German Chancellor Angela Merkel has taken her cabinet on a two-day trip to Israel to boost German-Israeli relations that are increasingly burdened, for the first time, more by the present than the past.
After a joint cabinet meeting today, Israeli president Shimon Peres will award Dr Merkel Israel's highest civilian honour for her "unwavering commitment" to Israeli security, education against anti-Semitism and "outstanding moral leadership".
Six years ago, in a historic speech to the Knesset, Dr Merkel said Germany’s historical responsibility to Israel meant the nation’s “security will never be open to negotiation”. The Holocaust casts a shadow on this visit, the fifth round of joint cabinet meetings, with Dr Merkel and Israeli prime minister Binyamin Netanyahu to sign a bilateral agreement to top up pensions for survivors of Nazi-era Jewish ghettos.

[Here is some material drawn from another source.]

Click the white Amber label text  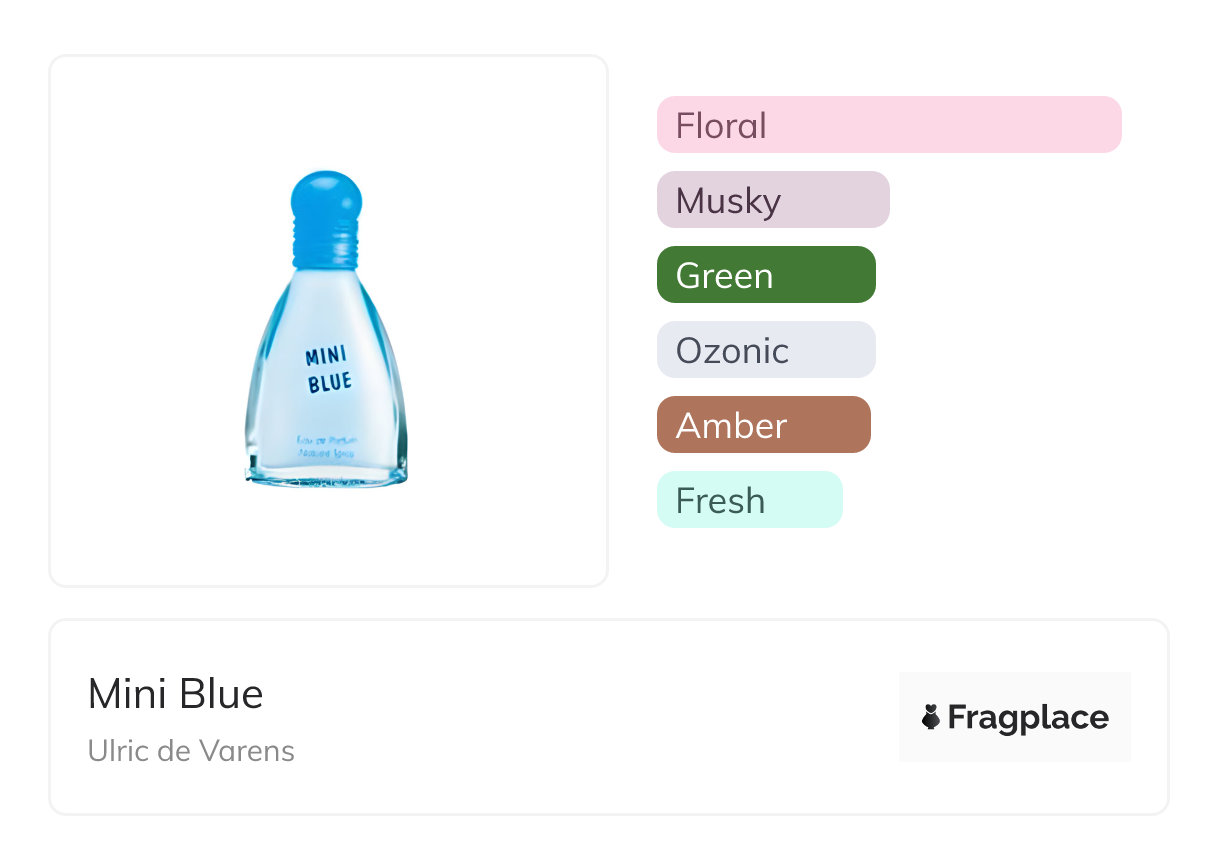coord(731,426)
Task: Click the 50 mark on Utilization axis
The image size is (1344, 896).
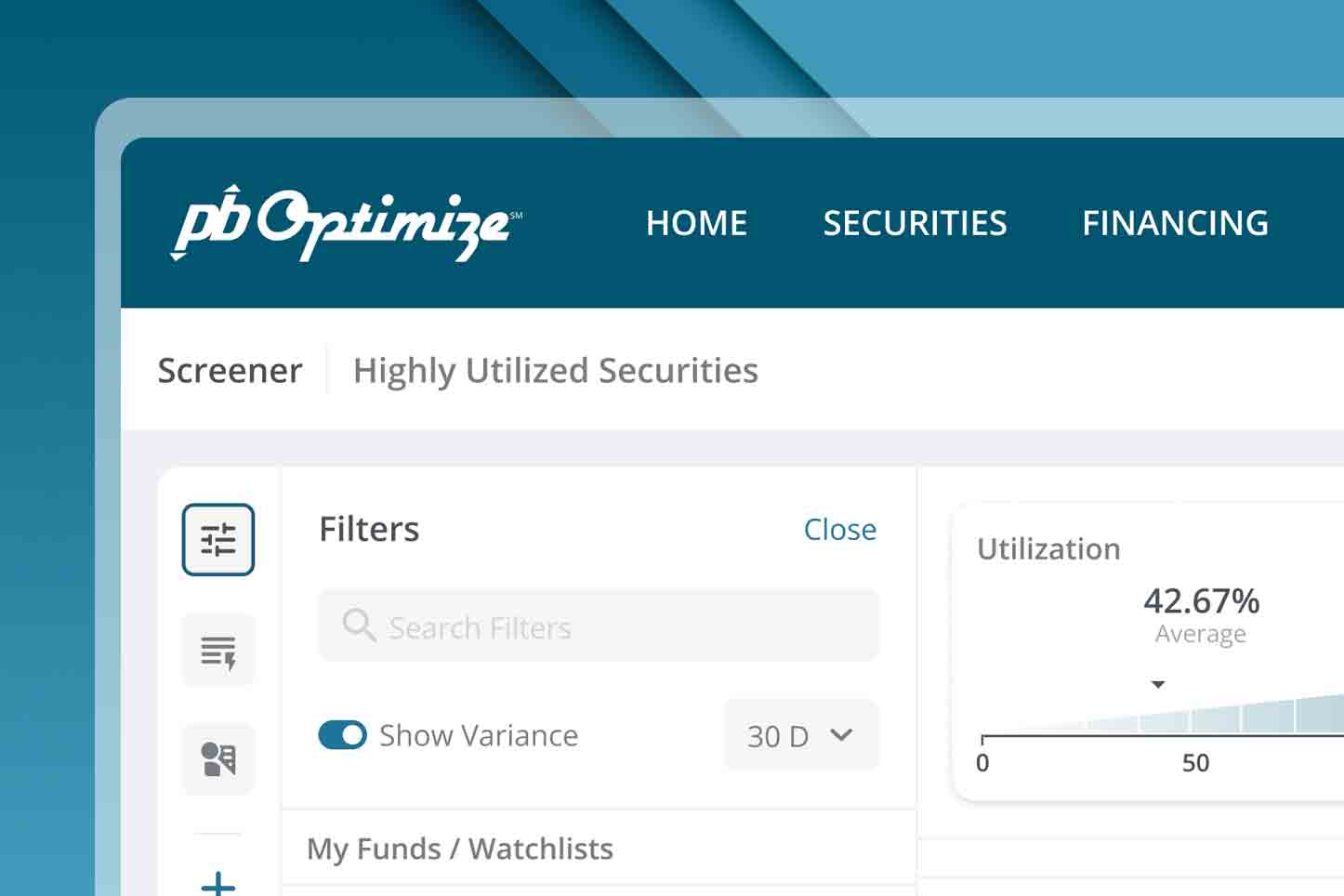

In a vote of confidence for their future, however, another agreement will allow Israeli citizens to seek consular assistance abroad in German embassies where there is no Israeli presence. The German leader will push efforts to agree a two-state solution for Israelis and Palestinians and criticise Israel’s expanded settlement building, which she sees as a hindrance to peace.
With regular reports of bad-tempered phone calls between the two on this matter, Mr Netanyahu got in the first diplomatic volley ahead of the meeting on Sunday evening. He told German television he viewed settlements as a red herring in the peace process.
“When we left Gaza and handed it over to the Palestinians, we didn’t get peace: we got a base for terrorists backed by Iran,” he told public broadcaster ZDF. “The real issue is the willingness of the Palestinians to accept the Jewish state, a nation state of the Jewish people.”
Despite respect for Dr Merkel, whom he dubbed a “good, good friend”, Mr Netanyahu has been less than impressed with Berlin of late. It didn’t contest an EU funding withdrawal for some Israeli academic institutions, not did it intervene to halt labelling of products from the disputed West Bank and Golan territories.
Berlin’s decision to abstain rather than vote against the change in Palestinian UN observer status to “non-member state” in 2012 was decried in Israel. On the German side, the sense of growing mutual trust has come with greater readiness to criticise Israeli policies.
Despite those tensions, economic relations remain strong. With trade worth more than $6 billion annually, Germany is Israel's third largest trading partner after the US and China.